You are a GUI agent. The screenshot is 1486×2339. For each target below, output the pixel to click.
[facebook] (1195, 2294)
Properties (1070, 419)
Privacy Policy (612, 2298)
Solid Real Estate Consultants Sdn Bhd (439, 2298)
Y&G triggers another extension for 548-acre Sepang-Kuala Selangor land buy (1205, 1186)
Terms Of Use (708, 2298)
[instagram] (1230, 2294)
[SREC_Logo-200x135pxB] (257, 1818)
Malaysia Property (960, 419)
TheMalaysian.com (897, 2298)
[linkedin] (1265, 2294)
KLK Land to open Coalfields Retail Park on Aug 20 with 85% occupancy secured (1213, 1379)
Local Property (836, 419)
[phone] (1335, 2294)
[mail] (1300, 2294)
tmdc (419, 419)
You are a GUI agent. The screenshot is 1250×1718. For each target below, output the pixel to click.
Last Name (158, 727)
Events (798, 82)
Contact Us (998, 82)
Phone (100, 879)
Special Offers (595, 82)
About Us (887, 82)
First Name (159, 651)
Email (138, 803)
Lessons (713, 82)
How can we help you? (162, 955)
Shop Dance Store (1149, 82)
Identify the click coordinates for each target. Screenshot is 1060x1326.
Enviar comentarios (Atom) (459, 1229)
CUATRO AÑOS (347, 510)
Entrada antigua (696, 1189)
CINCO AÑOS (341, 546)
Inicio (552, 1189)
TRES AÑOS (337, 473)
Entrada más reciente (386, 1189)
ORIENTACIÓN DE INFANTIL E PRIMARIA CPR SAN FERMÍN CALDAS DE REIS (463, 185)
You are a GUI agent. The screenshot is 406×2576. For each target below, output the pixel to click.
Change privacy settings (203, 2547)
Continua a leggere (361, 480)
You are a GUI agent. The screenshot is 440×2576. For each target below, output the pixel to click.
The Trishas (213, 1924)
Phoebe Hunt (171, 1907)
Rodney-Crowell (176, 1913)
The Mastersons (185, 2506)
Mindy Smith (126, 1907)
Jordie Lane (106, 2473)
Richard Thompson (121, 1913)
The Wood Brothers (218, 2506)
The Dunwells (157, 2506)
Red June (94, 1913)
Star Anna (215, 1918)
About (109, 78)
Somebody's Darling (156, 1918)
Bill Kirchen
----
### Work to complete
Reproduce the entire listing above verbatim, keeping every line in its original order from the first through the last.

### Output for this task
You are a GUI agent. The screenshot is 1486×2339. For each target below, output the pixel to click.
[facebook] (1195, 2294)
Properties (1070, 419)
Privacy Policy (612, 2298)
Solid Real Estate Consultants Sdn Bhd (439, 2298)
Y&G triggers another extension for 548-acre Sepang-Kuala Selangor land buy (1205, 1186)
Terms Of Use (708, 2298)
[instagram] (1230, 2294)
[SREC_Logo-200x135pxB] (257, 1818)
Malaysia Property (960, 419)
TheMalaysian.com (897, 2298)
[linkedin] (1265, 2294)
KLK Land to open Coalfields Retail Park on Aug 20 with 85% occupancy secured (1213, 1379)
Local Property (836, 419)
[phone] (1335, 2294)
[mail] (1300, 2294)
tmdc (419, 419)
You are a GUI agent. The screenshot is 1250×1718. For each target below, output the pixel to click.
Last Name (158, 727)
Events (798, 82)
Contact Us (998, 82)
Phone (100, 879)
Special Offers (595, 82)
About Us (887, 82)
First Name (159, 651)
Email (138, 803)
Lessons (713, 82)
How can we help you? (162, 955)
Shop Dance Store (1149, 82)
Identify the click coordinates for each target. Screenshot is 1060x1326.
Enviar comentarios (Atom) (459, 1229)
CUATRO AÑOS (347, 510)
Entrada antigua (696, 1189)
CINCO AÑOS (341, 546)
Inicio (552, 1189)
TRES AÑOS (337, 473)
Entrada más reciente (386, 1189)
ORIENTACIÓN DE INFANTIL E PRIMARIA CPR SAN FERMÍN CALDAS DE REIS (463, 185)
You are a GUI agent. The screenshot is 406×2576. For each target below, output the pixel to click.
Change privacy settings (203, 2547)
Continua a leggere (361, 480)
You are a GUI agent. The screenshot is 440×2576. For each target below, output the pixel to click.
The Trishas (213, 1924)
Phoebe Hunt (171, 1907)
Rodney-Crowell (176, 1913)
The Mastersons (185, 2506)
Mindy Smith (126, 1907)
Jordie Lane (106, 2473)
Richard Thompson (121, 1913)
The Wood Brothers (218, 2506)
The Dunwells (157, 2506)
Red June (94, 1913)
Star Anna (215, 1918)
About (109, 78)
Somebody's Darling (156, 1918)
Bill Kirchen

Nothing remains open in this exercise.